● INPUT RECORDS:
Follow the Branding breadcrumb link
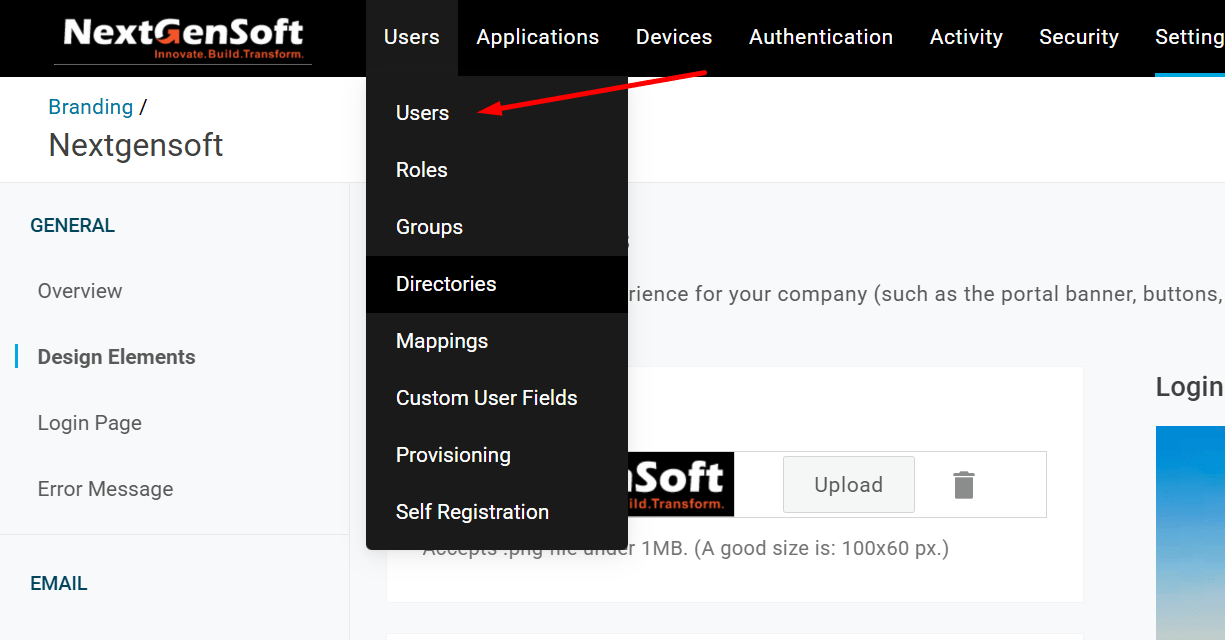point(90,107)
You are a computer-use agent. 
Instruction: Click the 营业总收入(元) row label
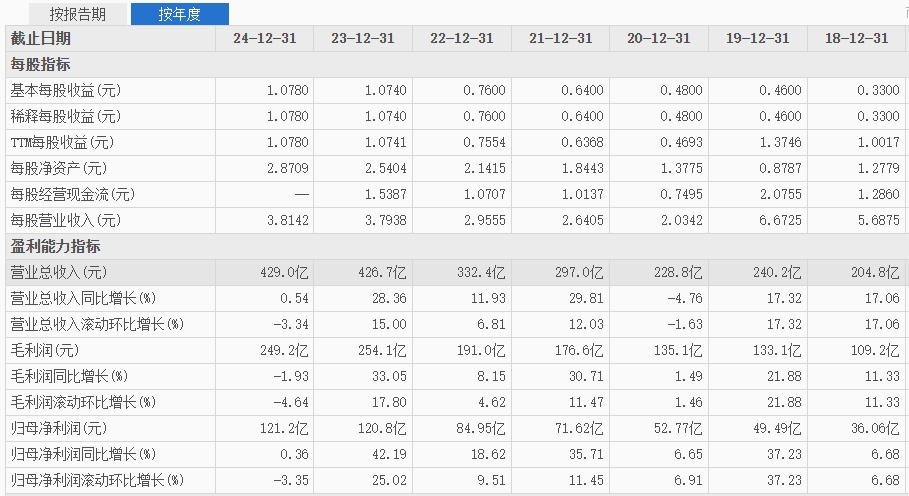(x=58, y=272)
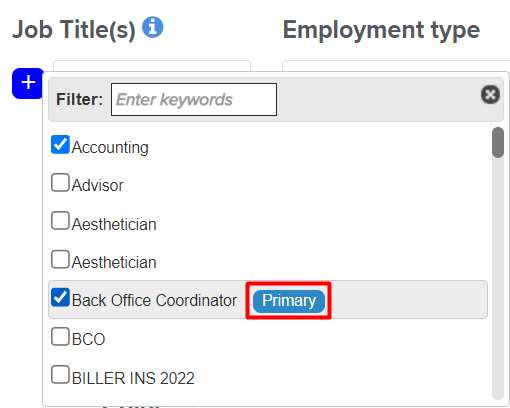Image resolution: width=510 pixels, height=408 pixels.
Task: Enable the BCO checkbox
Action: (x=60, y=336)
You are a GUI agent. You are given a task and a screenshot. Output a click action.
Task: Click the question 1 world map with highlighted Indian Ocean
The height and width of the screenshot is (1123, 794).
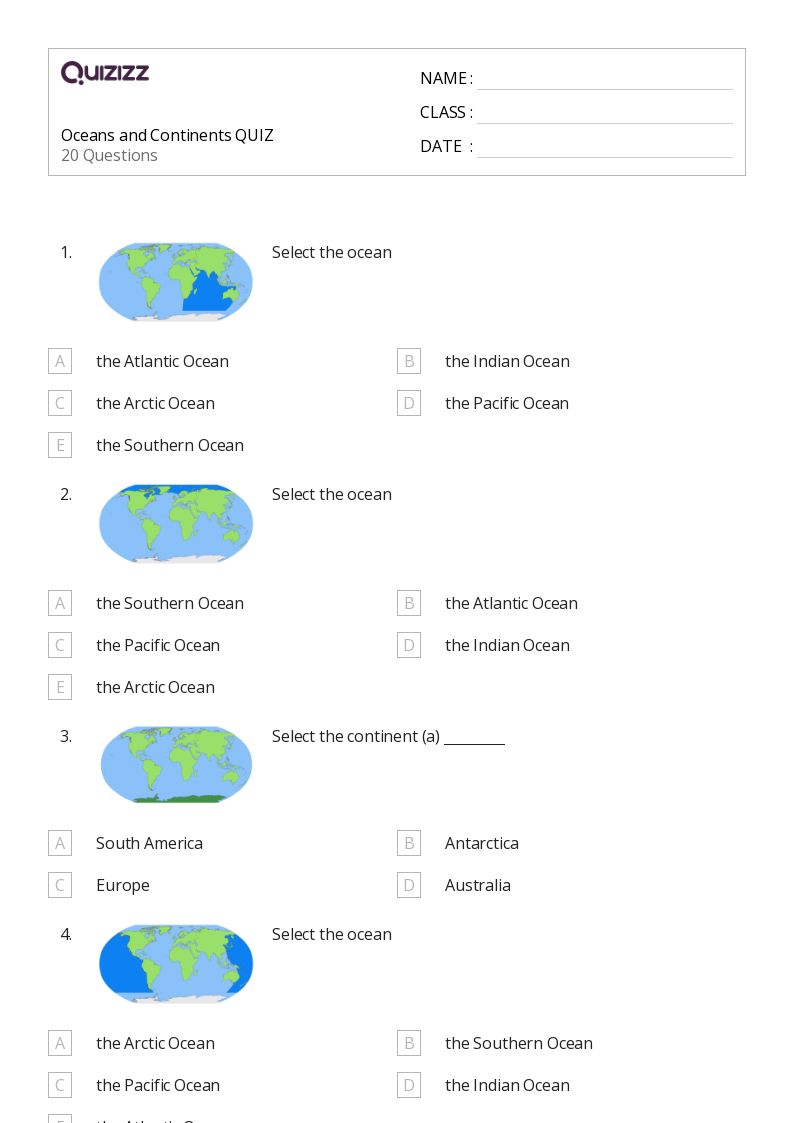coord(175,281)
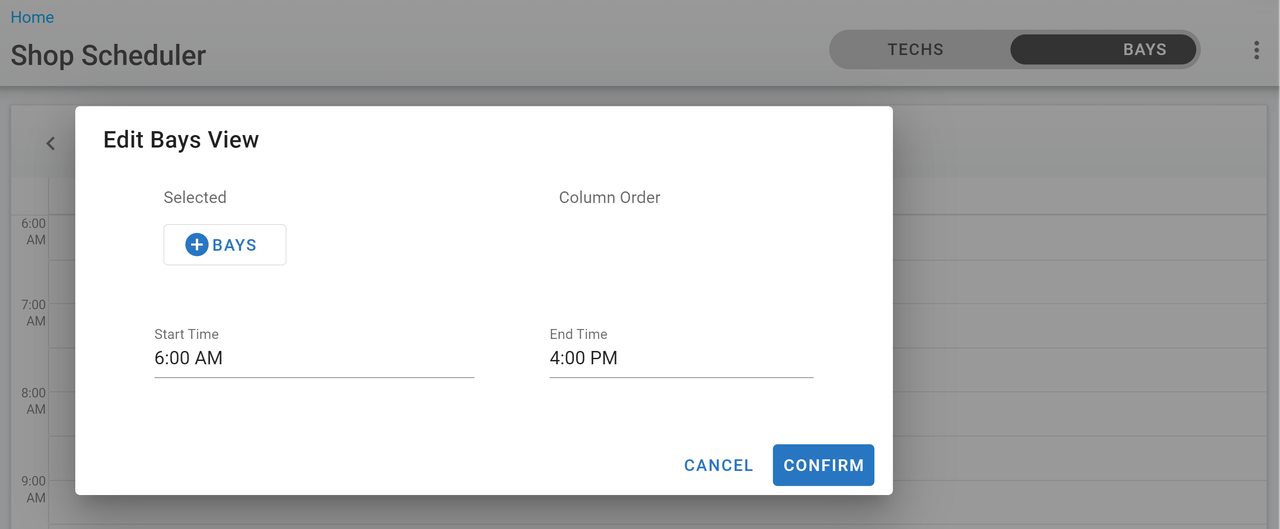1280x529 pixels.
Task: Click the Column Order section label
Action: pyautogui.click(x=609, y=198)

● EXERCISE DESCRIPTION:
Leave the pictures out and copy the rest of the data exactly.

● ANSWER:
Follow the Branding breadcrumb link
point(90,107)
You are a computer-use agent. 
Instruction: Click the 营业总收入(元) row label
(x=58, y=272)
Image resolution: width=510 pixels, height=408 pixels.
Task: Enable the BCO checkbox
Action: (x=60, y=336)
You are a GUI agent. You are given a task and a screenshot. Output a click action.
Task: Click the question 1 world map with highlighted Indian Ocean
The height and width of the screenshot is (1123, 794).
coord(175,281)
1280x529 pixels.
Task: Click the Column Order section label
Action: pyautogui.click(x=609, y=198)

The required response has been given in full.